3 pièces de folie repérées au 39e Festival de Hyères
Si le Festival de Hyères regorge chaque année de talents émergents et de créations passionnantes, Numéro a repéré au cours de cette 39e édition une ribambelle de pièces surprenantes. Serviette en chocolat, robe en bâche de voiture, veste de moto accidentée… Retour sur trois vêtements fascinants, commentés par leurs créateurs Tal Maslavi, Romain Bichot et Logan Monroe Goff.
Propos recueillis par Camille Bois-Martin.
La serviette en chocolat de Tal Maslavi
“Cette collection que j’ai appelée ‘Sugar Rush’ est un voyage personnel, une recherche de ce que sont la satisfaction et le plaisir à notre époque. J’essaye de jouer avec les sens au travers des matériaux – le toucher, l’odorat, le goût… Notamment avec cette serviette en chocolat, qui est plus accessoire que comestible. Pour la rendre rigide, j’ai ajouté beaucoup de sucre.

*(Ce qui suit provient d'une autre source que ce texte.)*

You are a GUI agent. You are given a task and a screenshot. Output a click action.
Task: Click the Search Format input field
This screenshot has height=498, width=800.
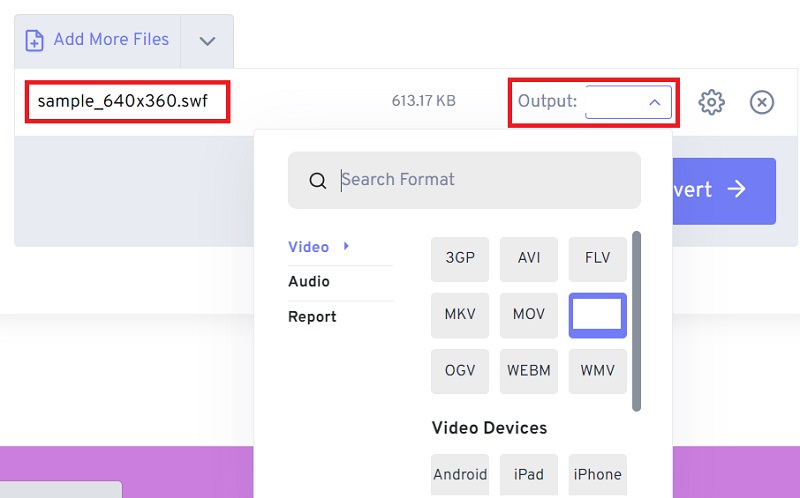click(x=480, y=180)
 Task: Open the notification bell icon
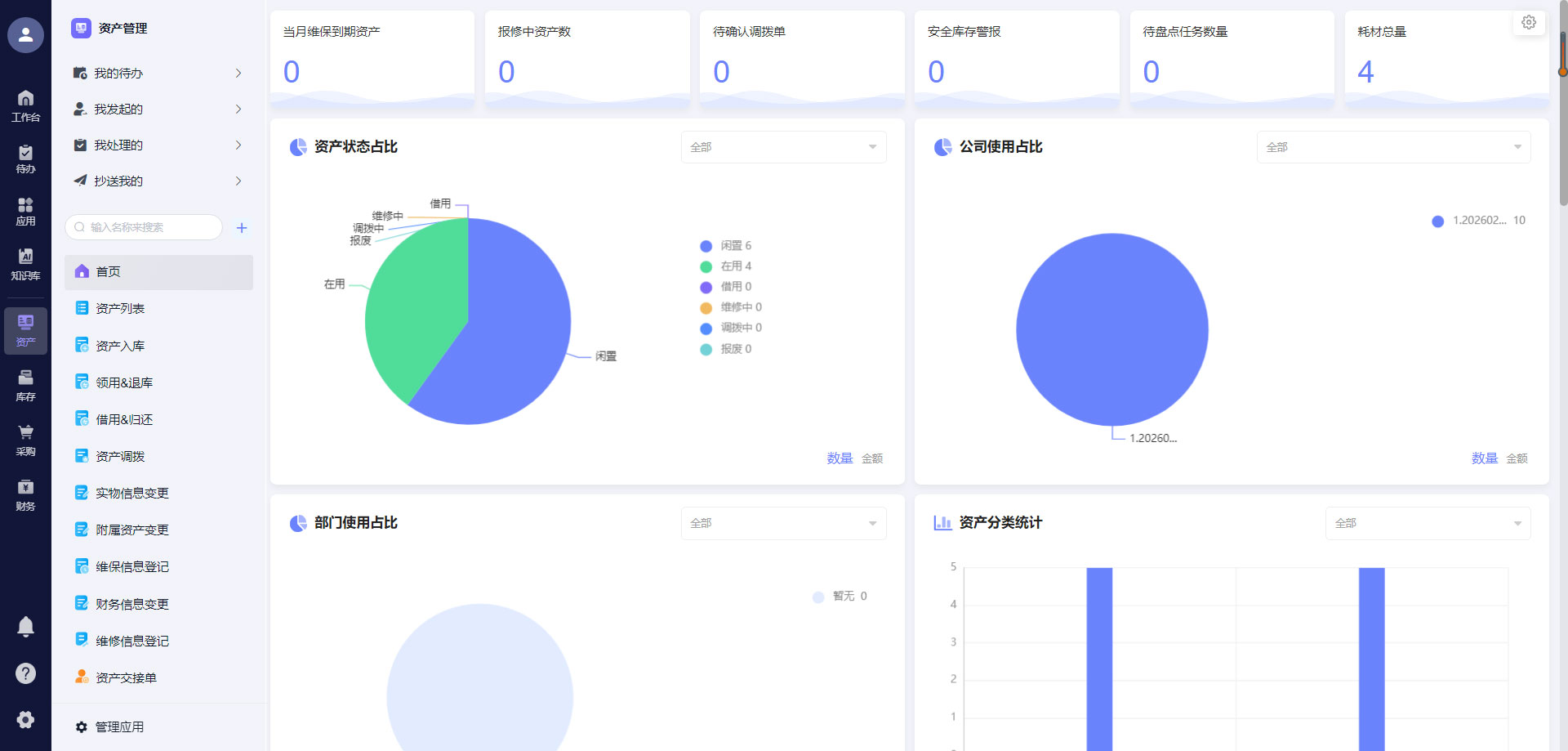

J’en ai réalisé deux modèles, dont un que le jury a mangé pendant le Festival de Hyères ! J’adore explorer les matières et j’ai l’impression que, plus je les travaille, plus je trouve de nouvelles façon de les utiliser. Ce genre de pièce est représentative de mon travail, qui se concentrera à l’avenir plutôt sur les accessoires trompe-l’œil, comme des chaussures et des sacs qui ressemblent à des parts de gâteaux, fabriqués en plastique. ”
Tal Maslavi, lauréat Mention spéciale du jury du 39e Festival de Hyères, 2024.
La robe-bâche de voiture de Romain Bichot
“J’ai imaginé ma collection lors d’une balade nocturne dans la ville de Bruxelles, en rentrant de soirée. Il est 4h du matin, tu regardes autour de toi, il fait sombre et tu as peur. Alors tu cherches des objets pour te cacher, pour te fondre dans l’environnement urbain. J’ai d’abord conçu une robe-matelas à partir d’un matelas abandonné et roulé dans une poubelle que j’ai refait en silhouette. Puis j’ai pensé, pour le Prix Mercedes-Benz, à ces bâches de voiture que l’on met pour les protéger à la nuit tombée.
Ma première réflexion n’a pas été la durabilité à proprement parlé [ndlr : le Prix Mercedes-Benz a pour critère la sustainability], mais sur les mots production et consommation ; car c’est ce qui pose principalement problème dans la mode aujourd’hui, peut-être plus que les matières durables. Donc j’ai décidé d’acheter cette housse de voiture dans un magasin, dont j’ai gardé le ticket de caisse. J’ai créé un corset séparé pour le buste, et j’ai développé des épingles à nourrice pour draper la bâche en robe autour du mannequin, sans ajouter ni couture ni altérer la matière. Et, à la fin du Festival de Hyères, je vais la rapporter au magasin pour me la faire rembourser !”
Romain Bichot, lauréat du Prix 19M et du Prix Atelier des matières du 39e Festival de Hyères, 2024.
La veste accidentée de Logan Monroe Goff
“Je me décrirais comme un junky de la manipulation textile. J’adore le fait de pouvoir prendre un vêtement basique et de créer une toute nouvelle esthétique. Quand j’ai emménagé à Paris pour mes études de mode, je me suis passionné pour le tailoring, qui est à la base de mes premières collections : j’avais en tête cette idée de transition de l’adolescence à l’âge adulte, qui se traduit ici dans mes vêtements, et en particulier dans cette veste. Le cuir pour la jeunesse, le costume pour la maturité.
Pour cette silhouette, on retrouve tous les codes d’une veste de moto, sur laquelle j’ai cousu des morceaux de toile utilisée dans la confection des blazer. Surtout, ce blouson appartient en réalité à mon père, qui est un motard, et avec laquelle il a eu un accident il y a quelques années. Depuis, il l’avait rangée dans une boîte et ne l’avait jamais reportée, par superstition. Alors j’ai décidé de la récupérer pour ma collection, et de l’utiliser telle quelle – on peut notamment voir les traces de l’accident sur les manches. Mon père ne sait même pas que je la lui ai piquée ! Il va le découvrir pendant le Festival de Hyères…”
Logan Monroe Goff, lauréat du Prix Mercedes-Benz Sustainability au 39e Festival de Hyères, 2024.